Entries taken from a collection
[Start of section]

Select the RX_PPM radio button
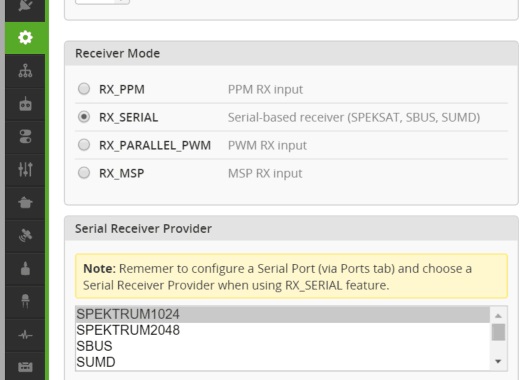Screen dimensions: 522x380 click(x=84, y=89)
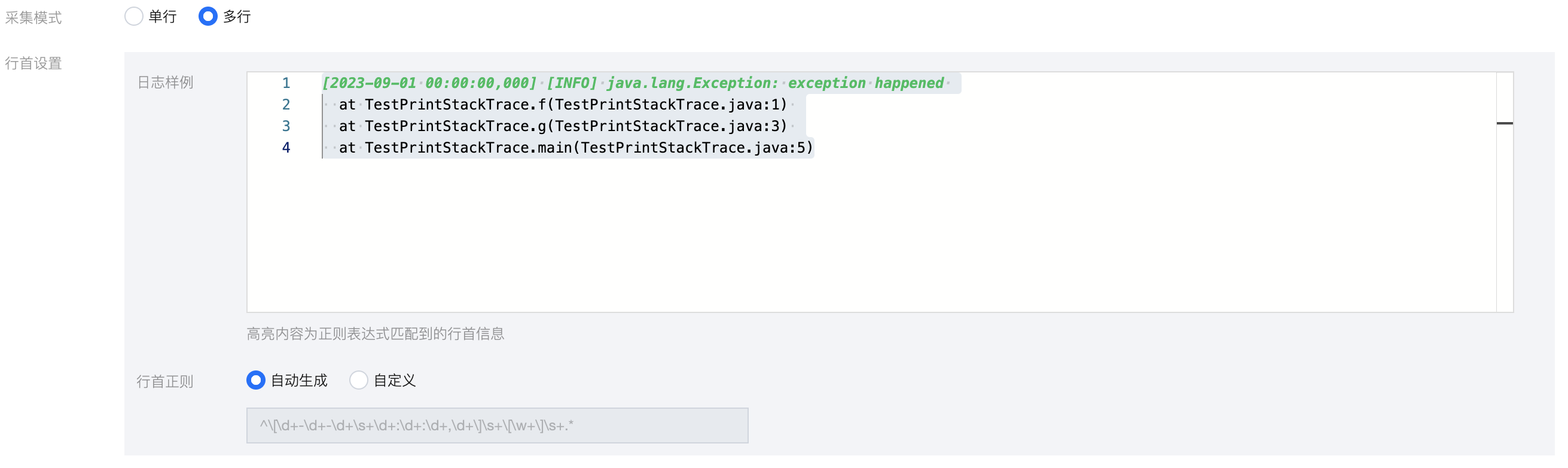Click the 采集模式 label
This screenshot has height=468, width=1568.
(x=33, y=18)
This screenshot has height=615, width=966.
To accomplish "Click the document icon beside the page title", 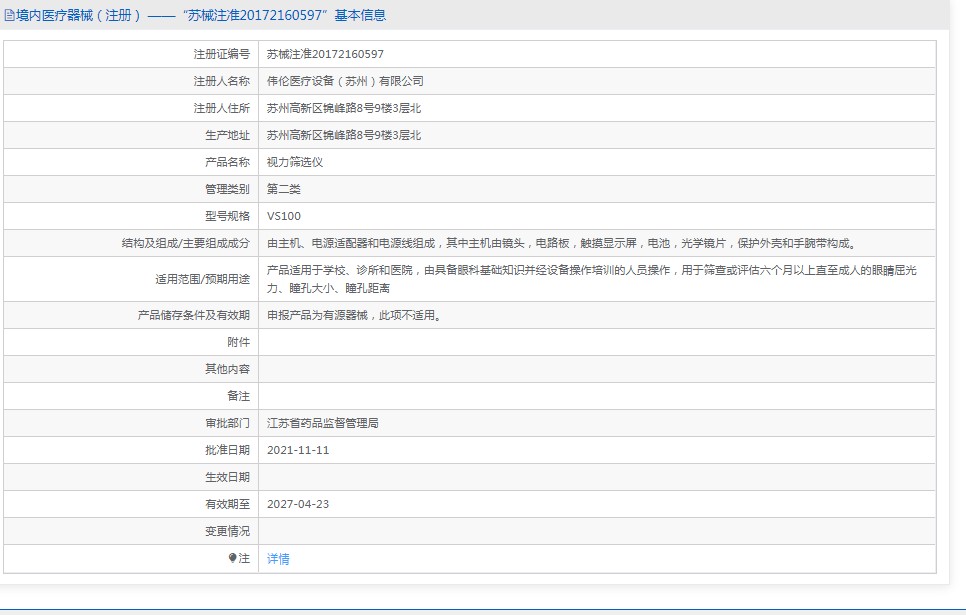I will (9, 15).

[End of section]
[Start of section]

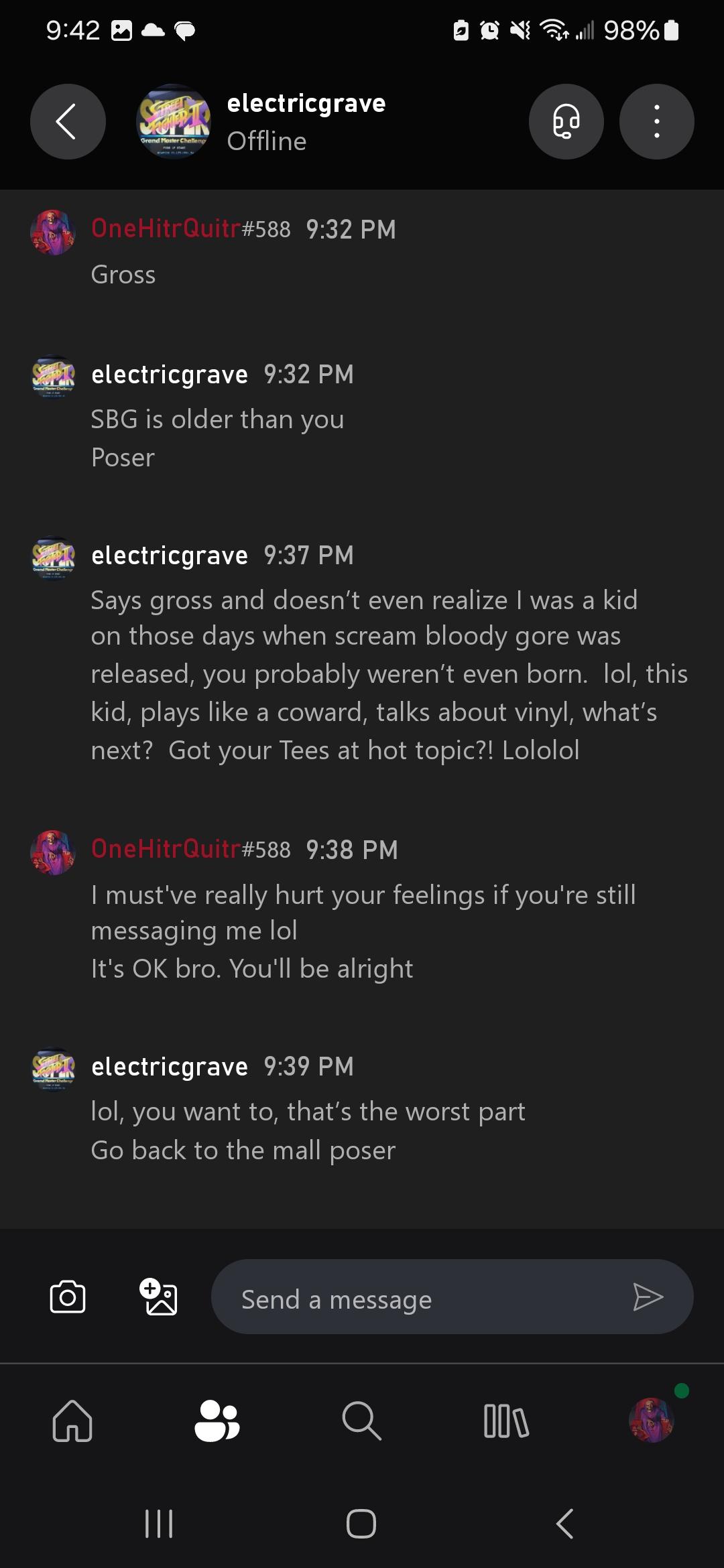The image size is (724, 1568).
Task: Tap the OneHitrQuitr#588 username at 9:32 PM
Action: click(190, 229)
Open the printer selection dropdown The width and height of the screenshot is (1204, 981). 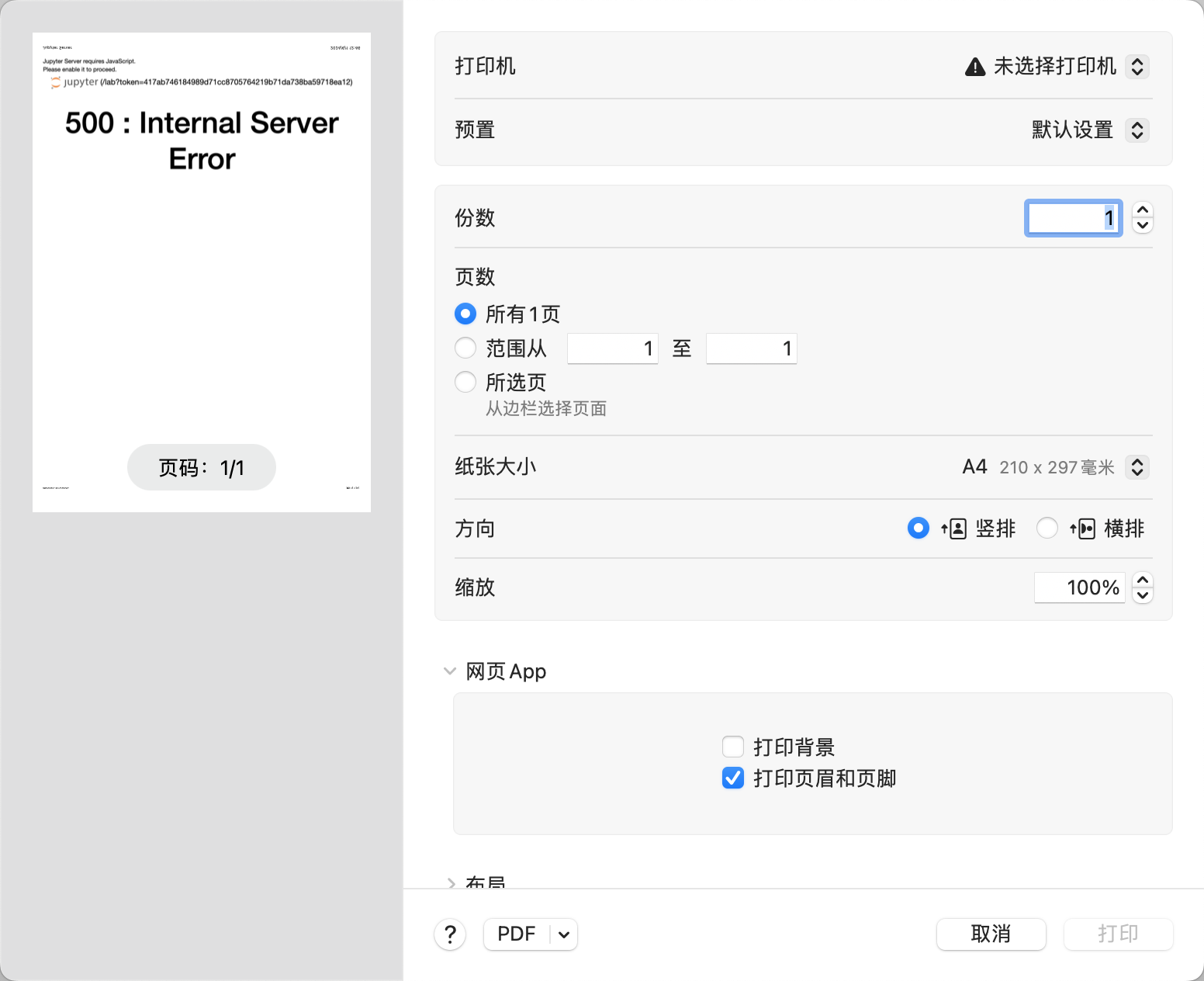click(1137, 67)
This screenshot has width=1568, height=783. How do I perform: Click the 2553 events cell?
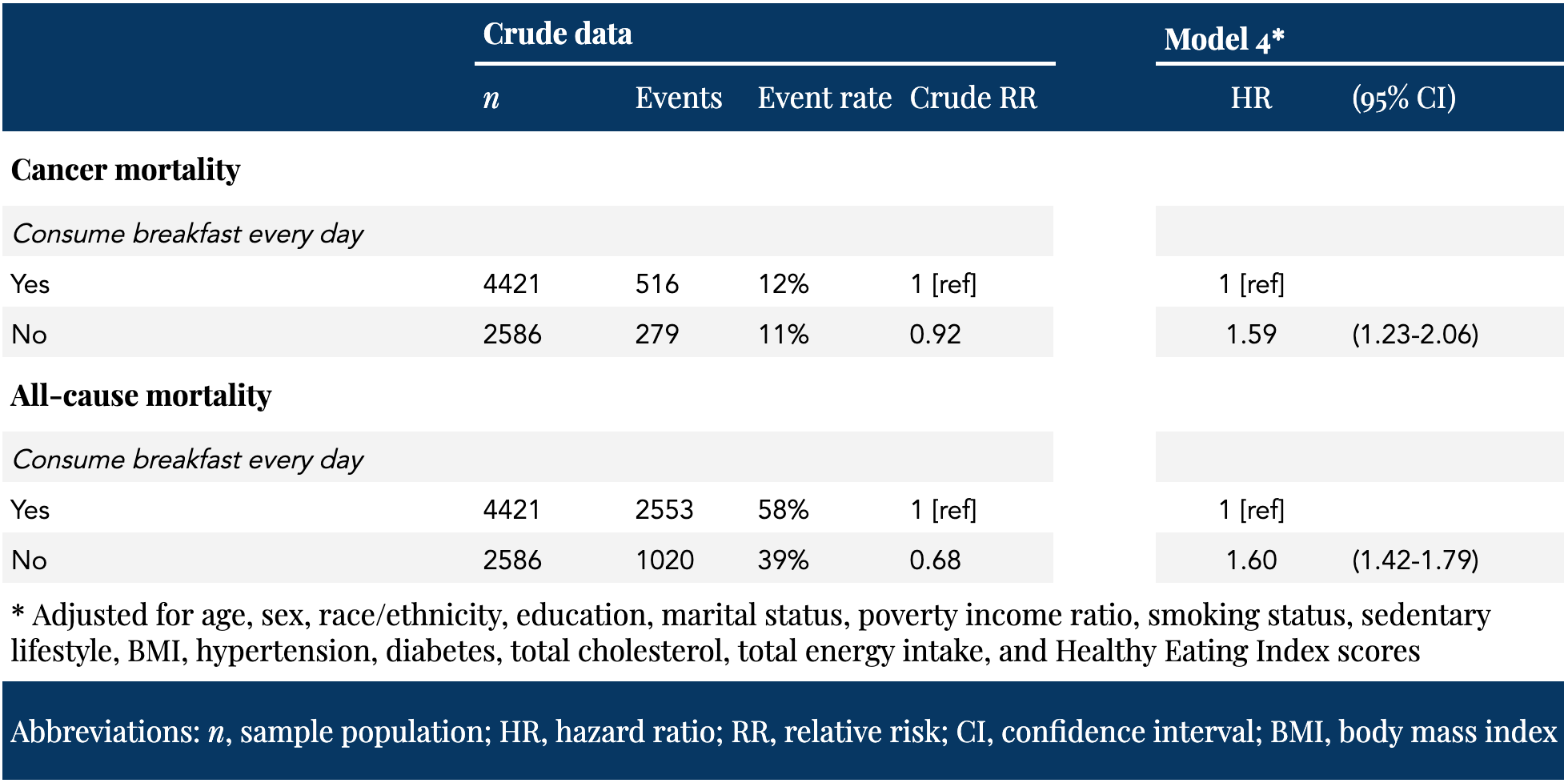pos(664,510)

[End of section]
[Start of section]

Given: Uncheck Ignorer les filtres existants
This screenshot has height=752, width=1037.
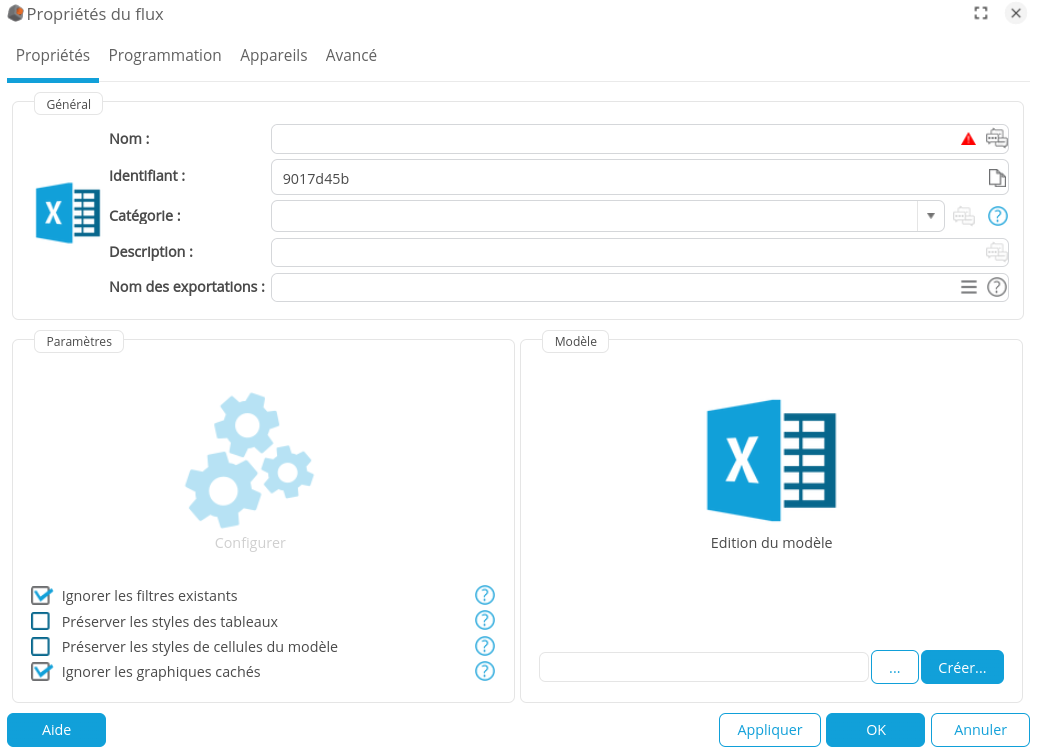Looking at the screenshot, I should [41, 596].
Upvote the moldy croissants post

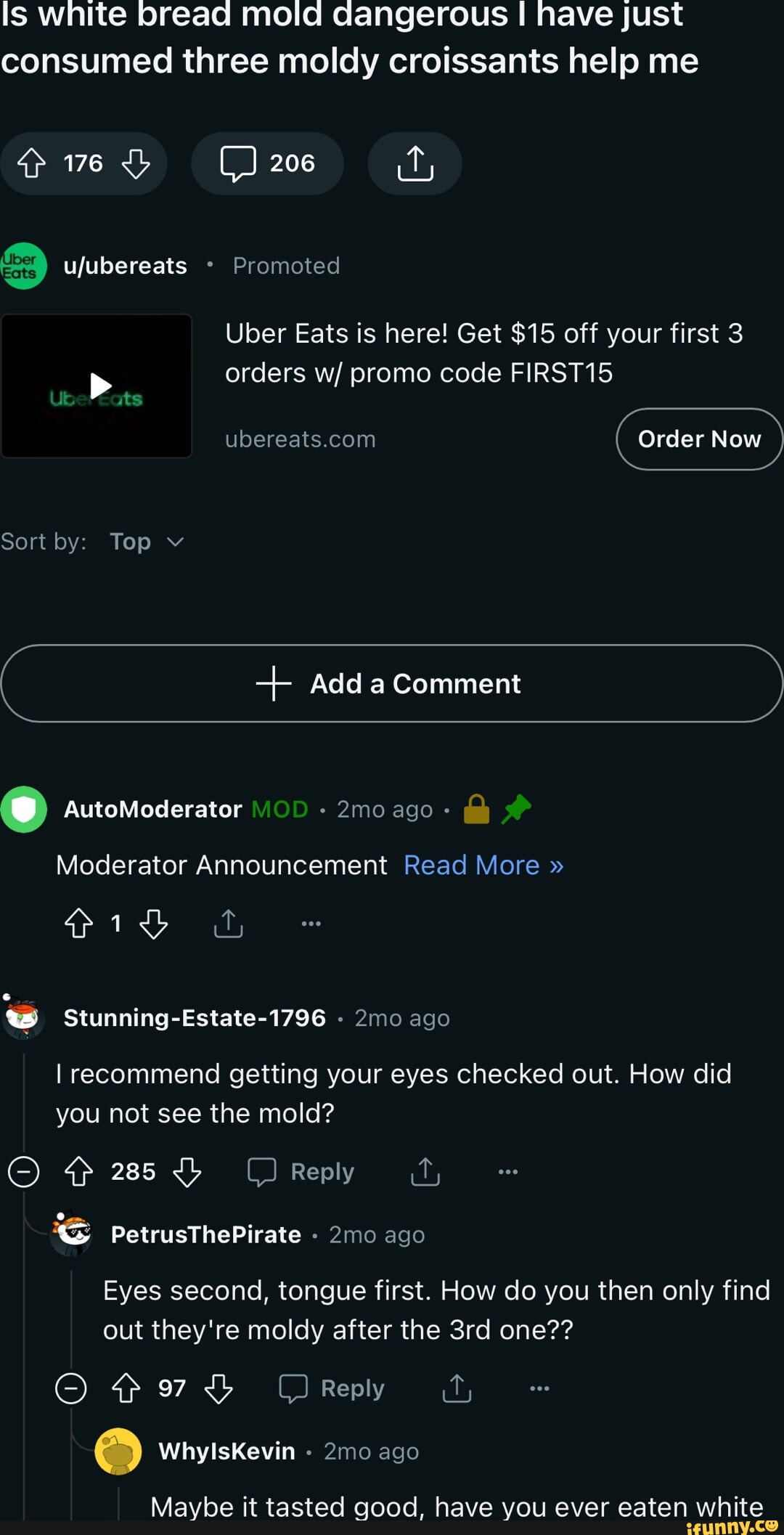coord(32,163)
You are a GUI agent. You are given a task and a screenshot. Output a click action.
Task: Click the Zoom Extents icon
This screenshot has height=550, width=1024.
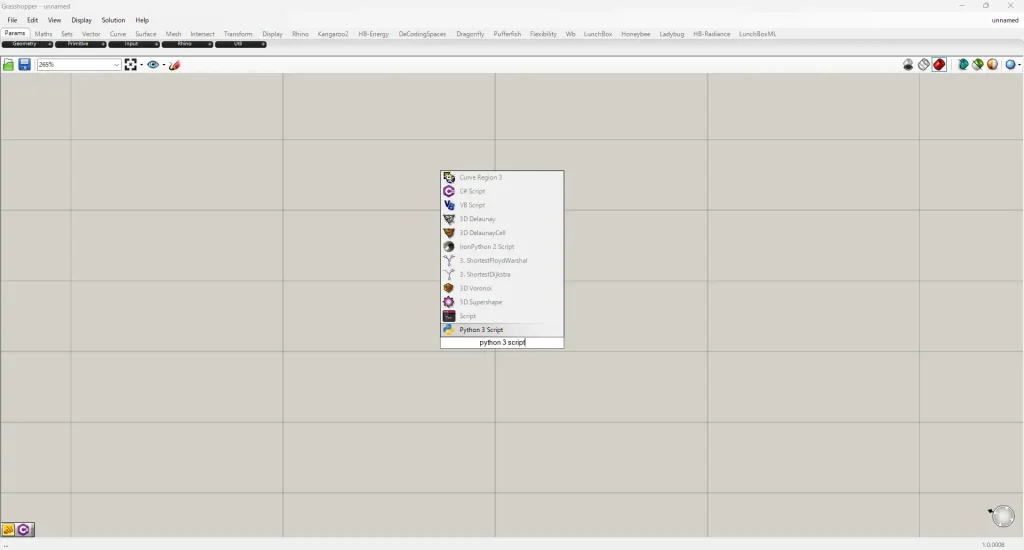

[End of section]

Repeat exactly the lines above, beginning at the one containing "Given: Uncheck Ignorer les filtres existants" and ending at the one containing "This screenshot has height=550, width=1024.". Do not carry over any pictures.

_Result for this task:_
Given: Uncheck Ignorer les filtres existants
This screenshot has height=752, width=1037.
Looking at the screenshot, I should [41, 596].
Upvote the moldy croissants post

coord(32,163)
You are a GUI agent. You are given a task and a screenshot. Output a click action.
Task: Click the Zoom Extents icon
This screenshot has height=550, width=1024.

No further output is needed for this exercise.